Monday, April 09, 2007

Incognito in Public

What would happen if one of the USA's greatest, most recognized 30-something classical musicians performed for tips in a Washington, DC subway station? To find out, read this long, disturbing article (replete with video) from yesterday's Washington Post (Sunday, April 8, 2007):   [Article]

The follow-up question for all of us: What does it signify for living composers?

--Mark Gresham


Darren Nelsen said...

I'm shocked, and not.

In addition to 'being busy', I think part of the problem is that people in our society are not allowed to appreciate beauty. It's embarrassing to people to stop and pause and listen and admire. It's something they're "not supposed to do." You're considered a wuss if you do so, and something to be ashamed of.

We live in a land of chauvinism, where doing is better than being.

We truly are in Koyaanisqatsi, life out of balance.

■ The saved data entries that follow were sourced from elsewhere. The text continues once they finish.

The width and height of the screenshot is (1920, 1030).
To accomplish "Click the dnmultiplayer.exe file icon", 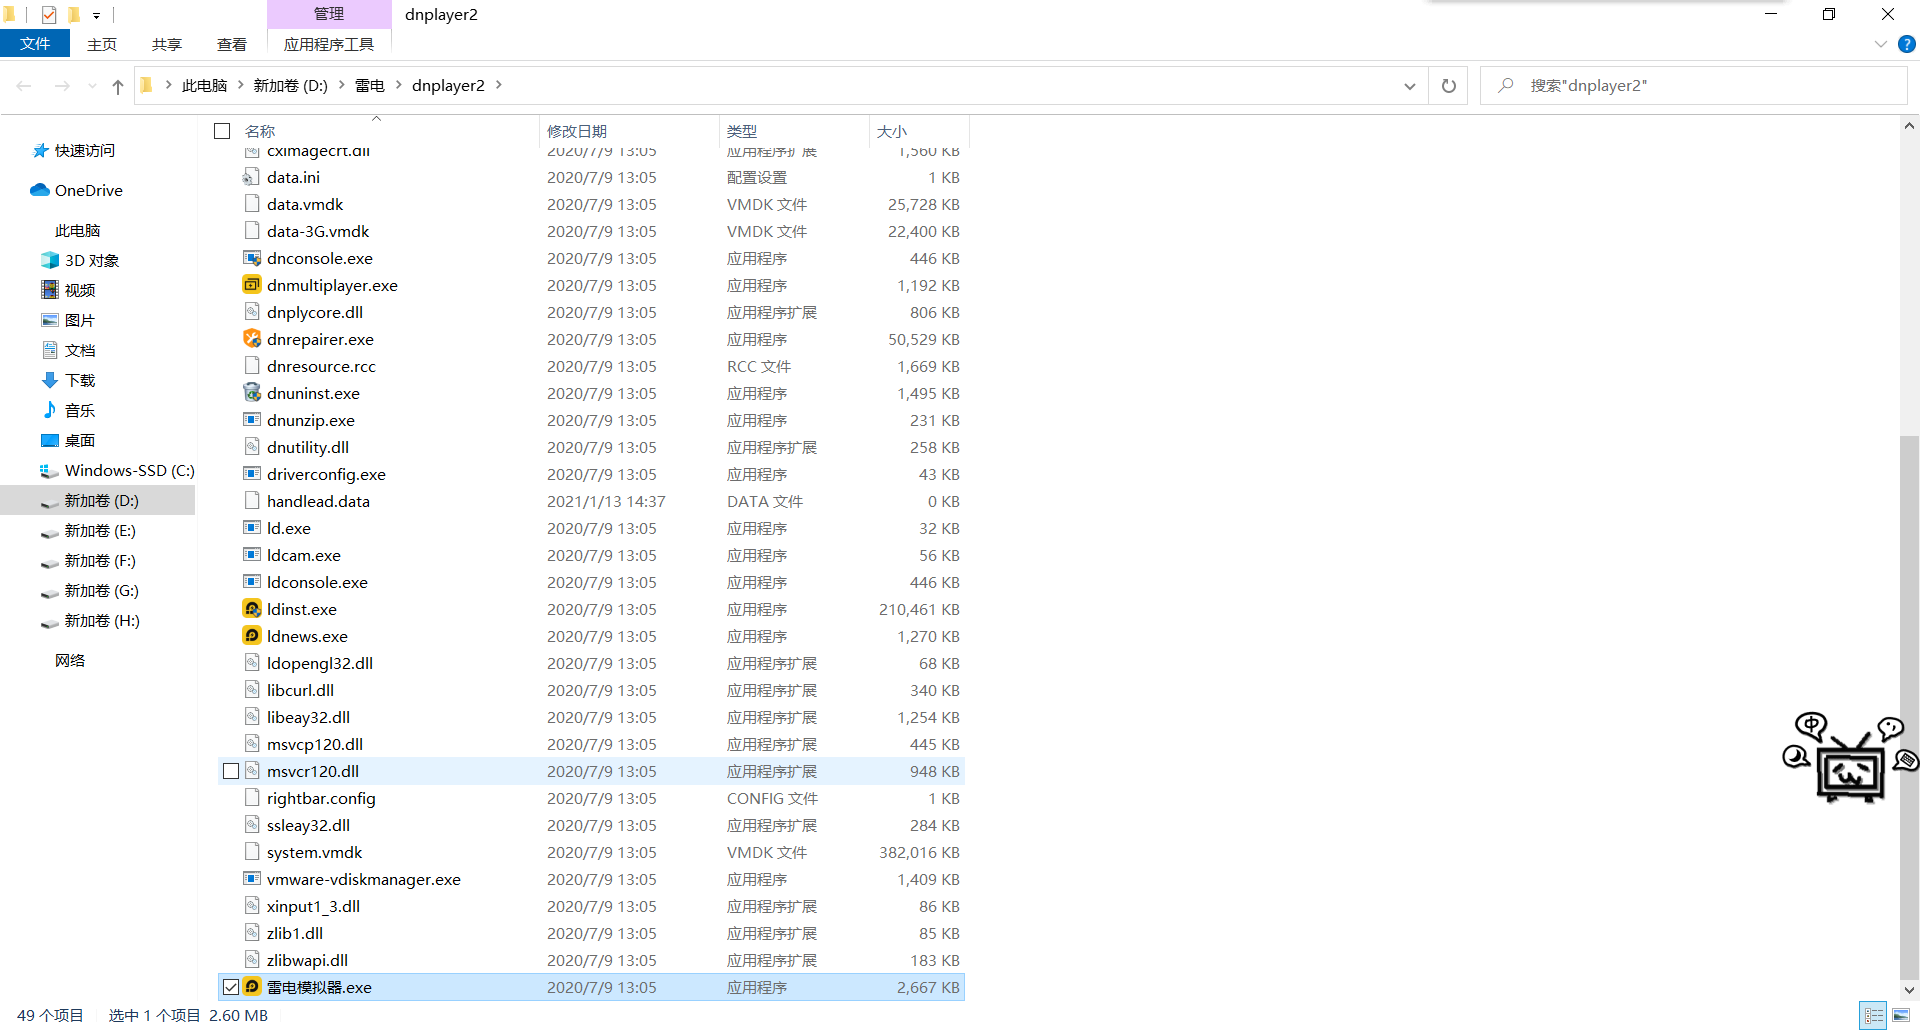I will pyautogui.click(x=252, y=285).
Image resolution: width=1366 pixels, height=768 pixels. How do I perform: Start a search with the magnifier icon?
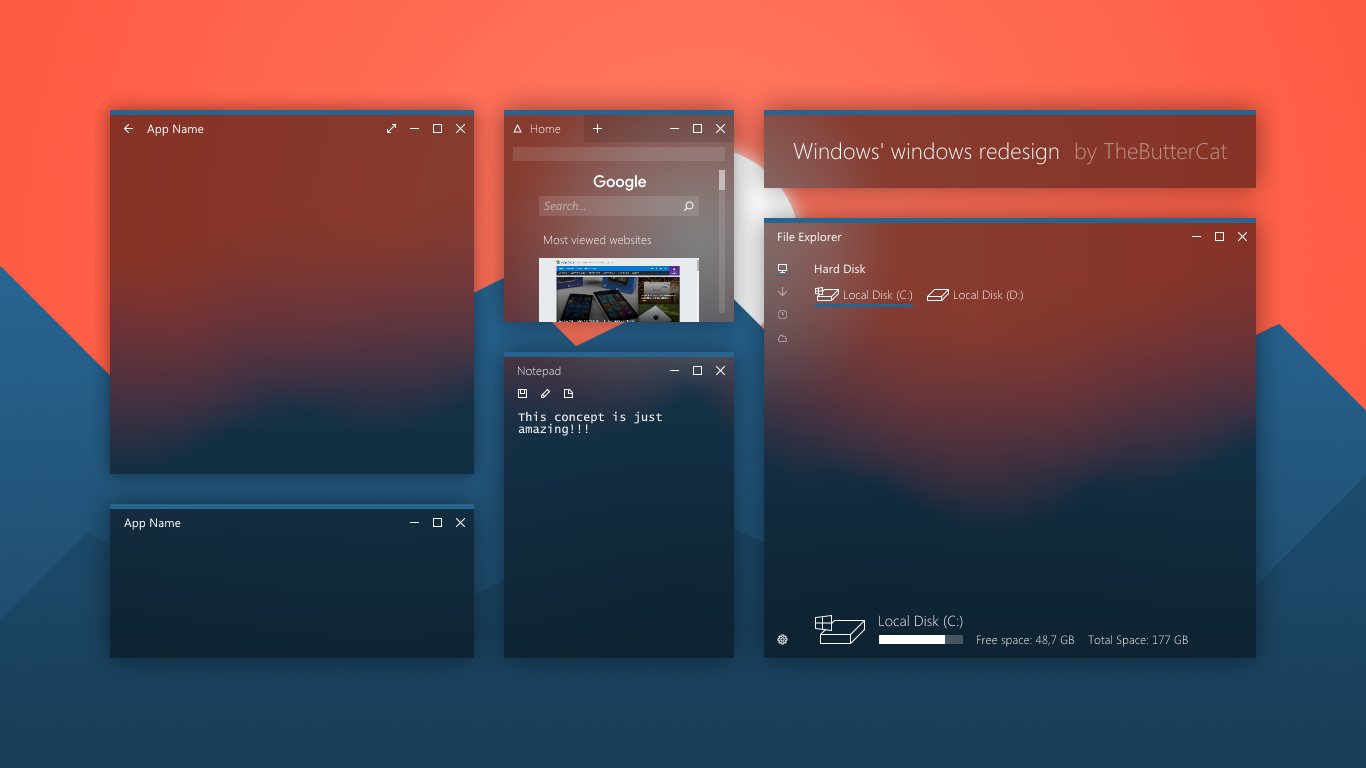[688, 206]
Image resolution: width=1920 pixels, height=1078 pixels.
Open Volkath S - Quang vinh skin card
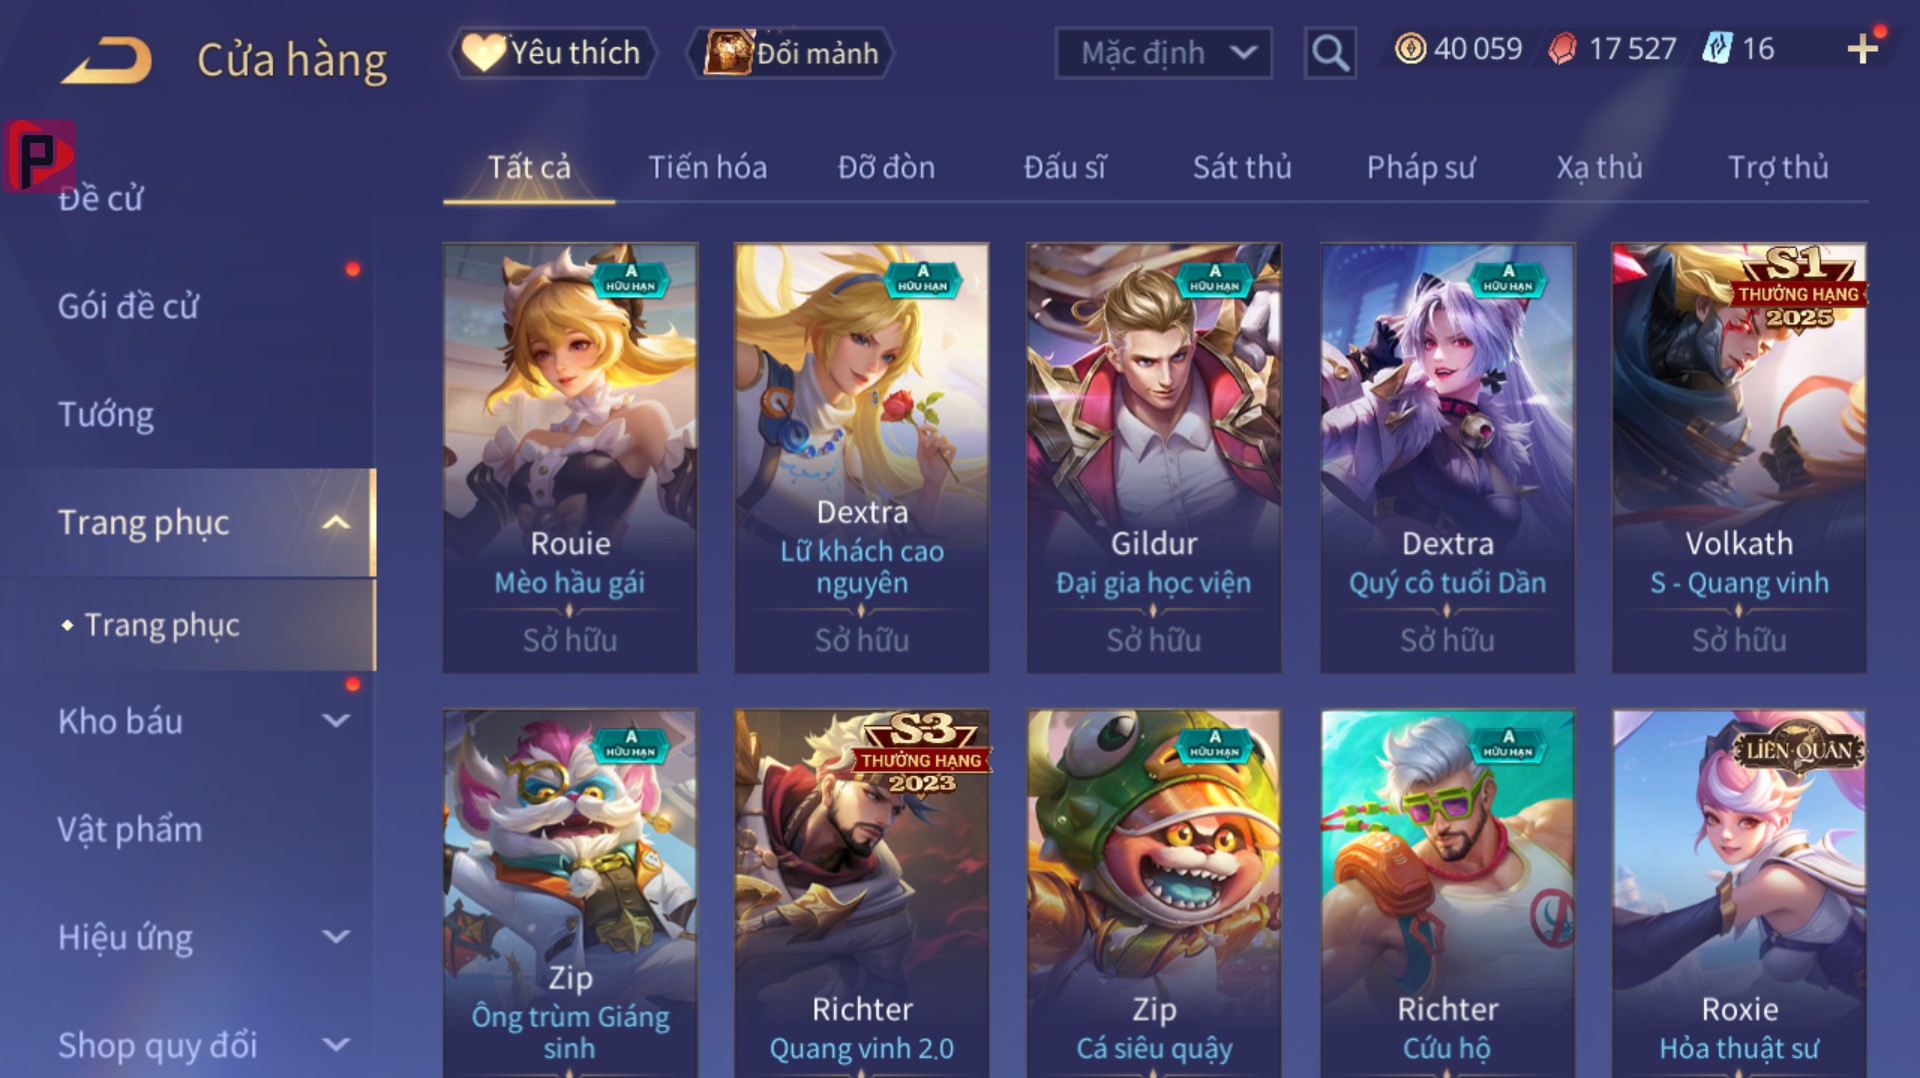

Here's an idea... make this type of event a regular occurrence. As more beauty is presented to people more often, more people will wake up and recognize it and appreciate it. Yeah, it'll take time... but we should try something... we should try our own experiment...

We should do this in Atlanta. Take modern music... our compositions... played by live musicians in public places. But instead of a one-shot pop, schedule it to happen several times over a week, a month, a year.

Let's see what happens.

I'm serious. Who's game?

Darren Nelsen said...

P.S. My condolences to Mr. Bell.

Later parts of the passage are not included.